THE PROBLEM => Only the stretch of the listing below that runs from the line with "Viewport: 1219px width, 586px" through the line with "How do I perform: Click the line" is to be printed, exactly and with both ends.

INPUT =>
BEGIN

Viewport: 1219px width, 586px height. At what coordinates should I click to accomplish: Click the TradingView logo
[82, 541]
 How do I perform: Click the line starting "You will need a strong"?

END
BEGIN

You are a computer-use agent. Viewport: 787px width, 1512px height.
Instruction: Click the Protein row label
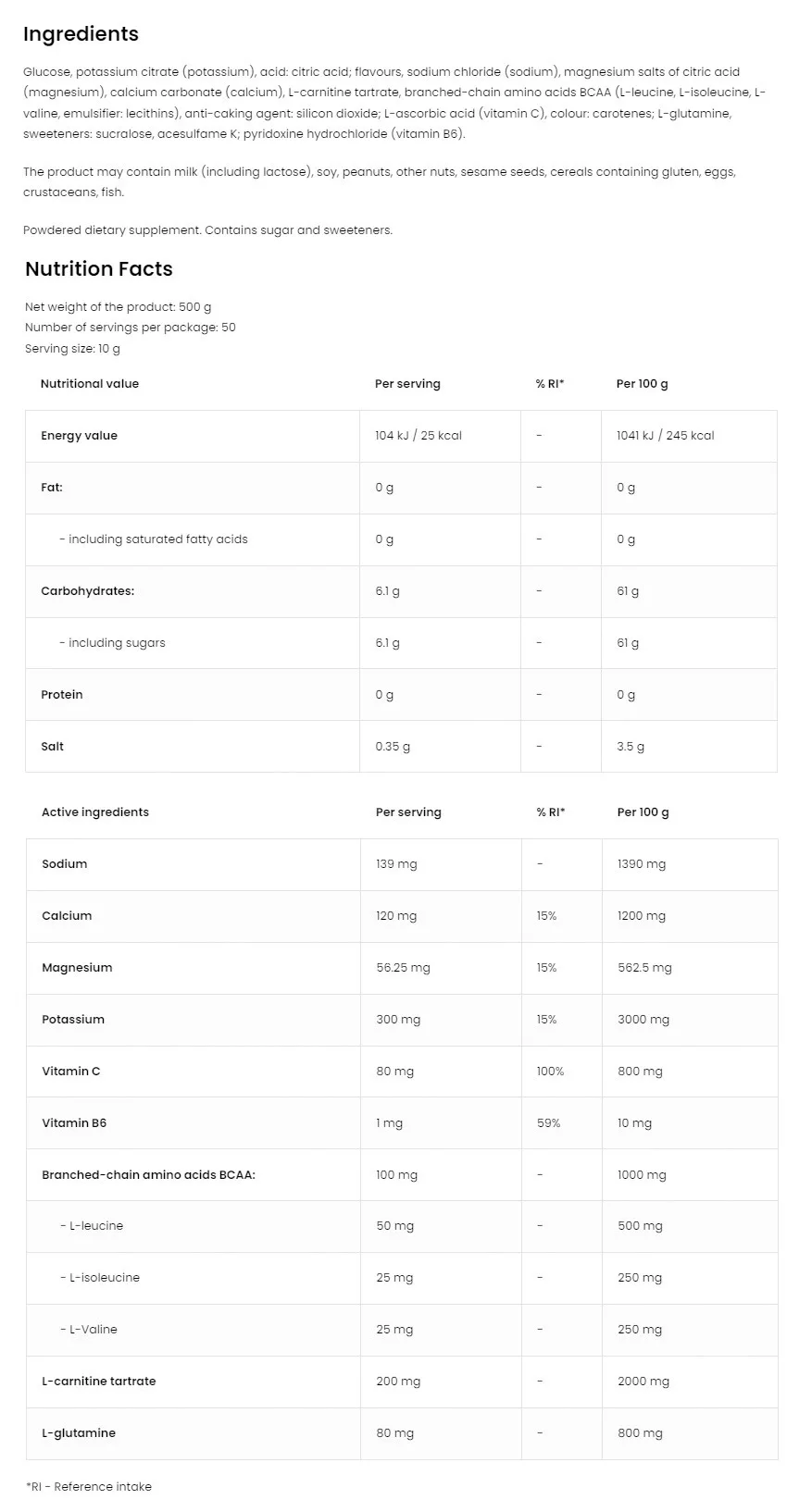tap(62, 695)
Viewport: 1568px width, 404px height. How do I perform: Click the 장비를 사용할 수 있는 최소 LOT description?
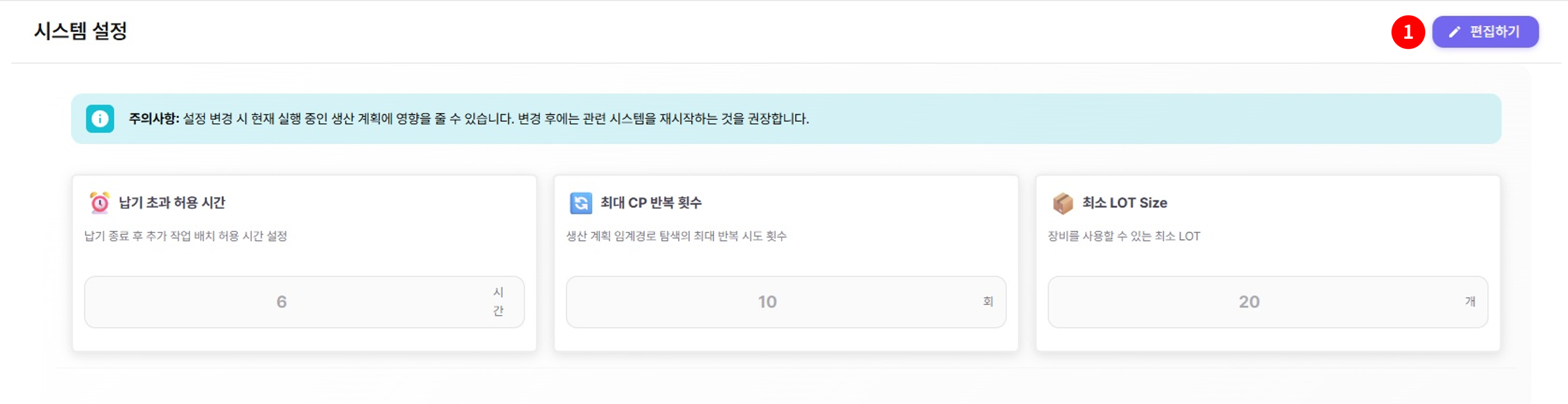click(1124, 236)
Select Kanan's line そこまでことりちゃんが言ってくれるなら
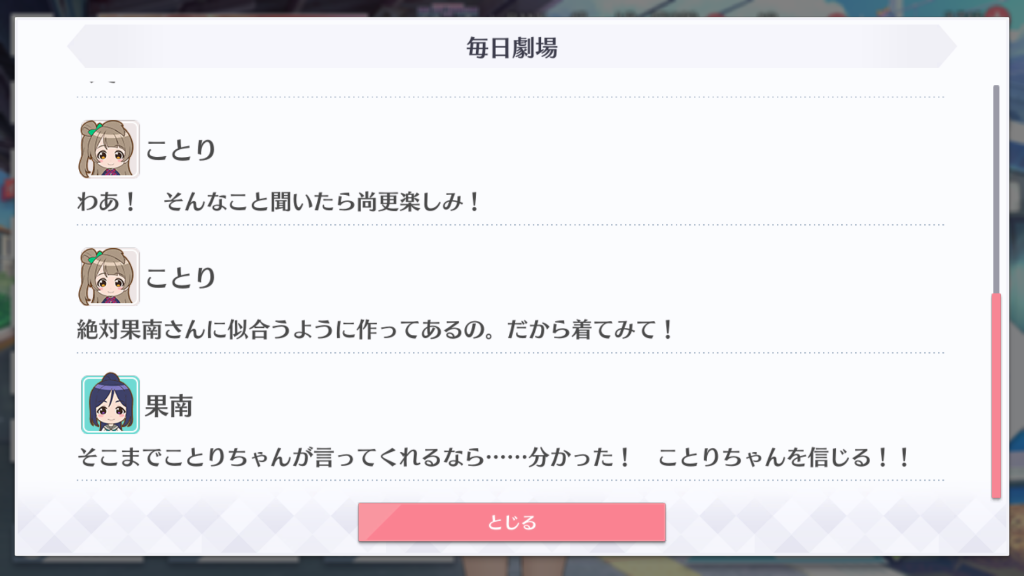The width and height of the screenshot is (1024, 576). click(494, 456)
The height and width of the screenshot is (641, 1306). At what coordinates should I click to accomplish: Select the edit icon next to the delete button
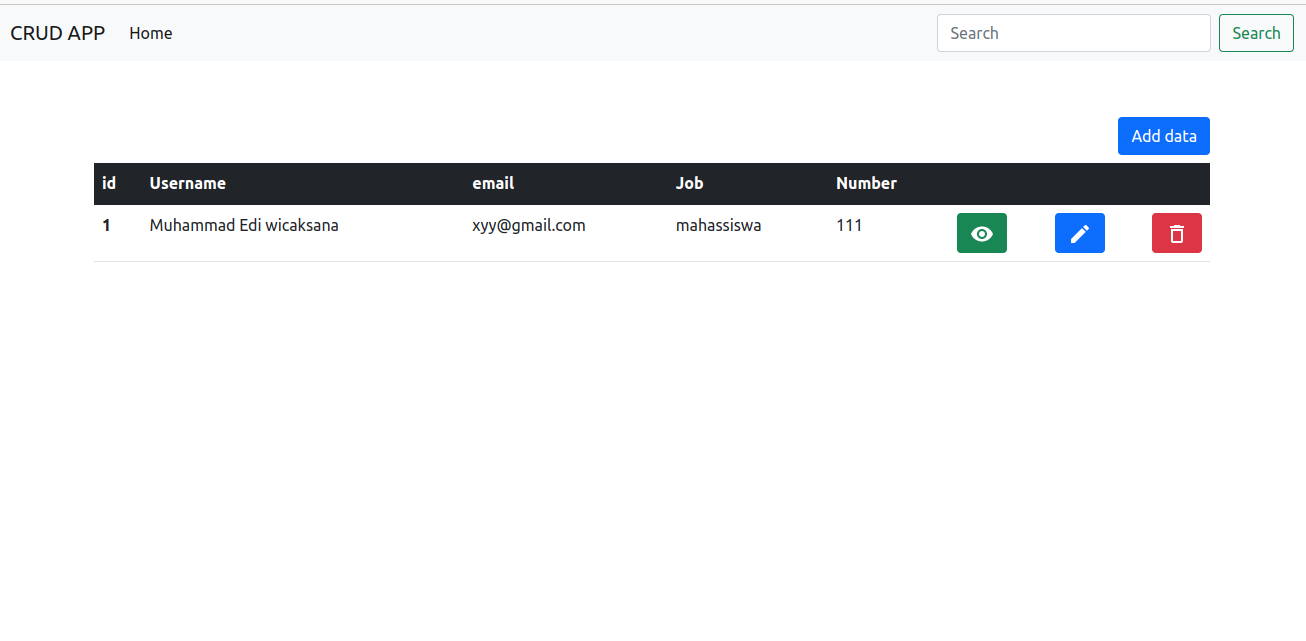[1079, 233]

END

RESULT FOR THIS TASK =>
Viewport: 1219px width, 586px height. At what coordinates should I click to accomplish: Click the TradingView logo
[82, 541]
 How do I perform: Click the line starting "You will need a strong"?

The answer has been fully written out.